To do that, you might imagine a machine that somehow takes your body and then pushes it at the speed of light to your destination. Unfortunately, there’s a big problem with this idea, and it’s that you’re too heavy. The truth is that you’re too massive to ever travel at the speed of light. First, it would take an enormous amount of time and energy just to accelerate all the particles in your body (whether assembled or broken up somehow) to speeds that are close to the speed of light. And second, you would never get to the speed of light. It doesn’t matter how much you’ve been dieting or working on your CrossFit; nothing that has any mass can ever travel at the speed of light.
Particles like electrons and quarks, the building blocks of your atoms, have mass. That means that it takes energy to get them moving, a lot of energy to get them moving fast, and infinite energy to reach the speed of light. They can travel at very high speeds, but they can never achieve light speed.
That means that you, and the molecules and particles that make up who you are right now, would never actually be able to teleport. Not instantaneously, and not at the speed of light. Transporting your body somewhere that quickly is never going to happen. It’s just not possible to move all the particles in your body fast enough.
But does that mean teleportation is impossible? Not quite!
There is one way it can still happen, and that’s if we relax what “you” means. What if we didn’t transport you, your molecules or your particles? What if we just transmitted the idea of you?
You Are Information
One possible way to achieve speed-of-light teleportation is to scan you and send you as a beam of photons. Photons don’t have any mass, which means they can go as fast as the universe will allow.
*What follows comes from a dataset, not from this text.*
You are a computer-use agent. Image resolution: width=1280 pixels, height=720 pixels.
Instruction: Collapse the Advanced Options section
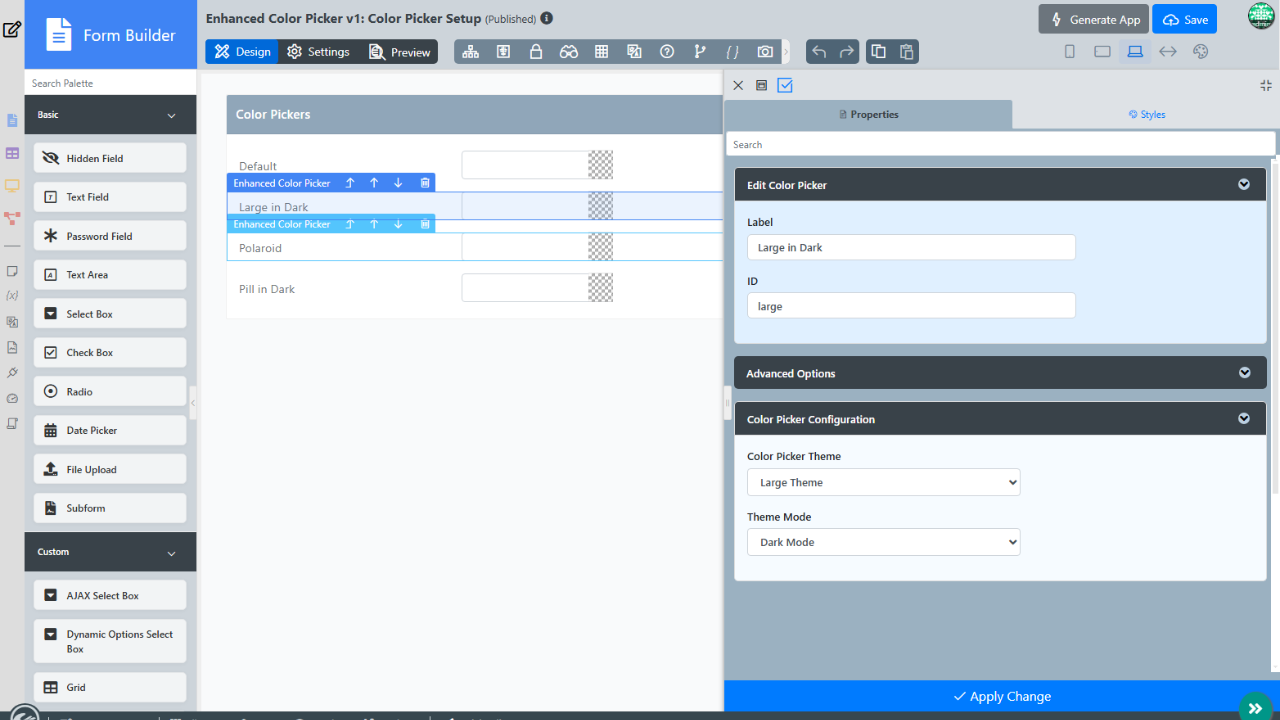1244,373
In fact, photons can only travel at the speed of light (there’s no such thing as a slow-moving photon).*
Here’s a basic recipe for speed-of-light teleportation:
Step #1: Scan your body and record where all your molecules and particles are.
Step #2: Transmit this information to your destination via a beam of photons.
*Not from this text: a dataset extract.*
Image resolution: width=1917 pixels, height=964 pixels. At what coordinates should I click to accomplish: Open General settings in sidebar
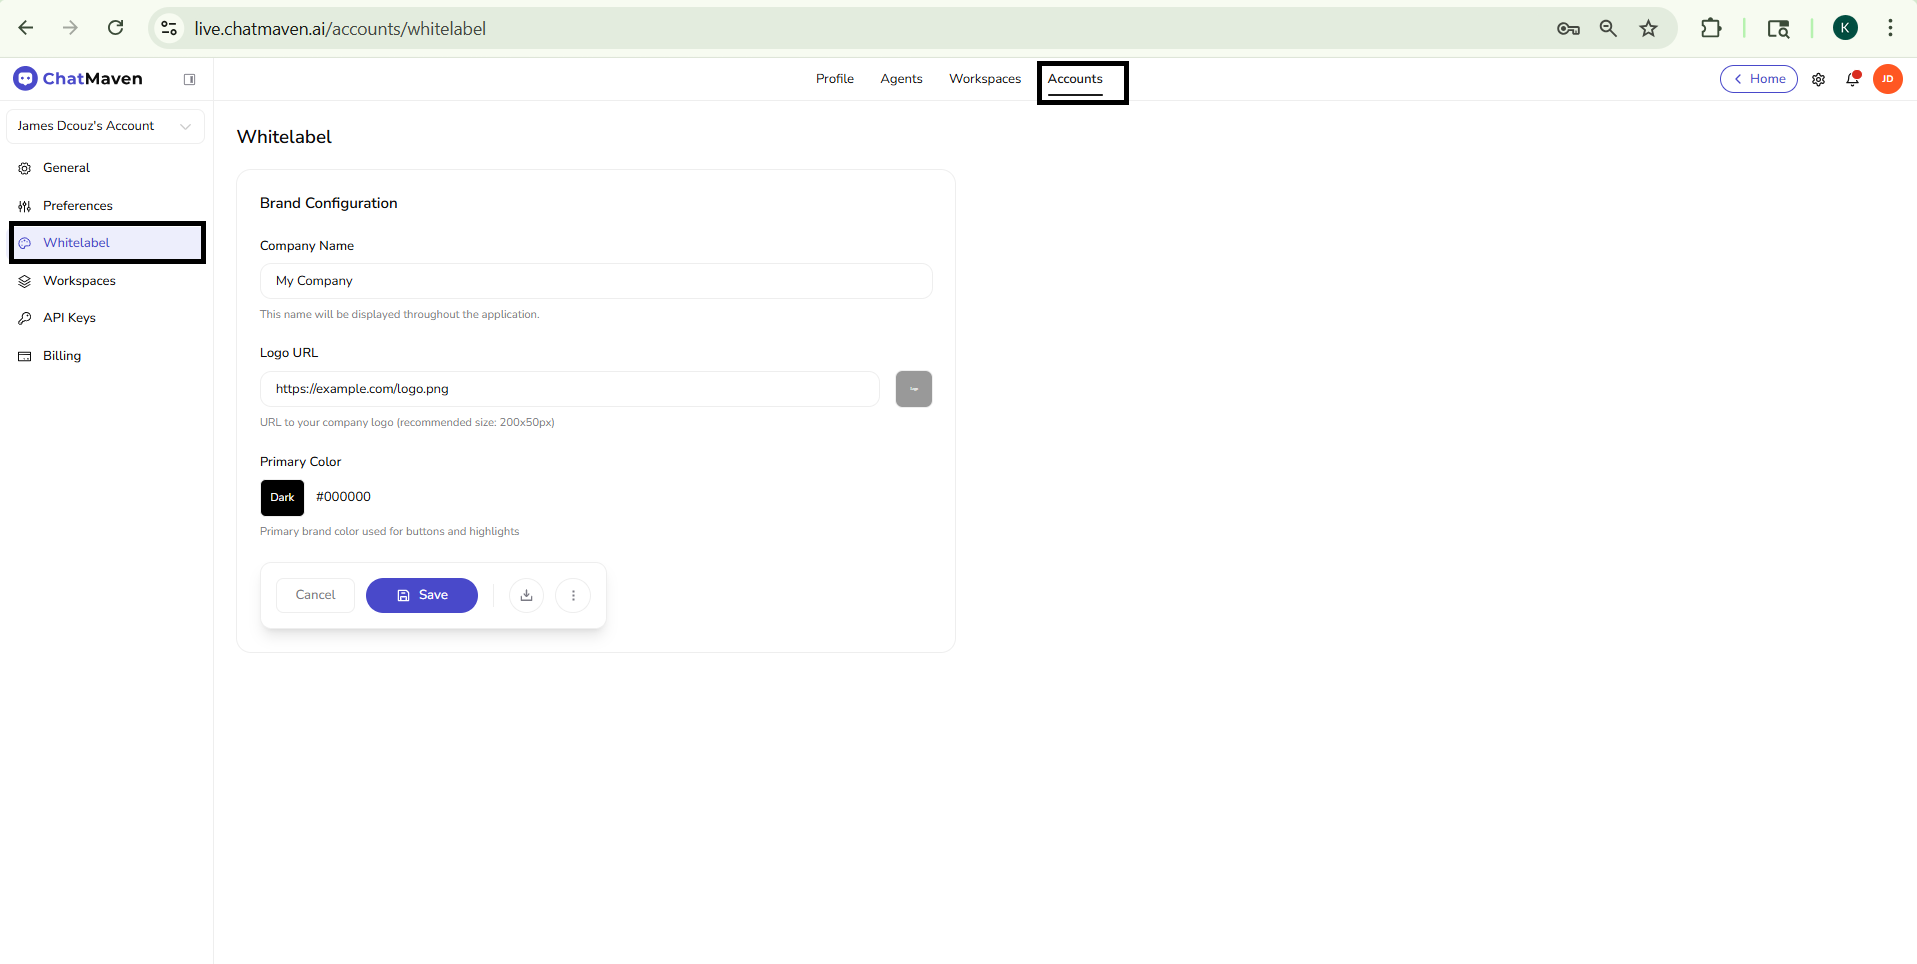(66, 168)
Step #3: Receive this information and rebuild your body using new particles.
Is this possible? Humans have made incredible progress in both scanning and 3D printing technologies. These days, magnetic resonance imaging (MRI) can scan your body down to a resolution of 0.1 millimeters, which is about the size of a brain cell. And scientists have used 3D printers to print increasingly more complicated clusters of living cells (known as “organoids”) for testing cancer drugs. We’ve even made machines (using scanning tunneling microscopes) that can grab and move individual atoms. So it’s not hard to imagine that one day we might be able to scan and then print whole bodies.
The real limitation, though, might not be technological but philosophical. After all, if someone made a copy of you, would it actually be you?
Remember, there’s nothing particularly special about the particles that make up your body right now. All particles of a given type are the same. Every electron is perfectly identical to every other electron, and the same is true for quarks. Particles don’t come out of the universe factory with personalities or any sort of distinguishing features. The only difference between any two electrons or any two quarks is where each of them is and what other particles they’re hanging out with.*
But how much would a copy of you still be you? Well, it depends on two things. The first is the resolution of the technology that scans and prints you. Can it read and print your cells? Your molecules? Your atoms, or even your individual particles?
The even bigger question is how much your “you-ness” depends on the tiny details. What level of detail does it take for the copy to still be considered you? It turns out that this is an open question, and the answer might depend on how quantum your sense of self is.